La fête du graphisme

La fête du graphisme

Des tours Eiffel qui se tortillent, des lignes claires bien ordonnées comme les carreaux du métro, des bouillonnements de signes surchargés, de l’humour aussi. On passe de la baguette de pain à la mode, de la culture à la gastronomie, du champagne aux SDF, de Paname à la ville-monde. Toutes les visions de Paris sont célébrées, toutes les écritures sont exprimées pour la première Fête du graphisme qui a commencé le 8 janvier. Ces posters de 40 designers de 25 pays, dont 7 Français, sont encore exposés sur des panneaux Decaux dans les rues de la capitale Mais c’est aux Docks, cité de la mode et du design, et dans tout le quartier alentour (XIIIe), qu’a culminé cette première manifestation qui a eu lieu du 30 janvier au 2 février.

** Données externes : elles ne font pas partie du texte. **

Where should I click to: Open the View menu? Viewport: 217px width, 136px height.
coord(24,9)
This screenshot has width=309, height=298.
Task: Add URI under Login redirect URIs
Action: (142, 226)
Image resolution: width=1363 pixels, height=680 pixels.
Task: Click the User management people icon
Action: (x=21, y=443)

Avec un foisonnement d’expositions. Paris a invité le monde avec 345 affiches: des œuvres de l’Africain du Sud Garth Walker célébrant Mandela, l’alchimie toxique des Berlinois de l’atelier Cyan, les calligraphies pointillistes du Chinois Han Jiaying ou l’affiche iconique de Dylan en 1967, créée par le célèbre Américain Milton Glaser. Accrochée comme un labyrinthe dense, par ordre alphabétique, cette présentation a entrechoqué styles et langages, déroulant une histoire internationaliste et réjouissante des signes, des années 60 à aujourd’hui. Un reflet de l’état du monde et de ses cultures. Une initiation très pédagogique à cette discipline spécifique, différente de la BD ou de l’illustration.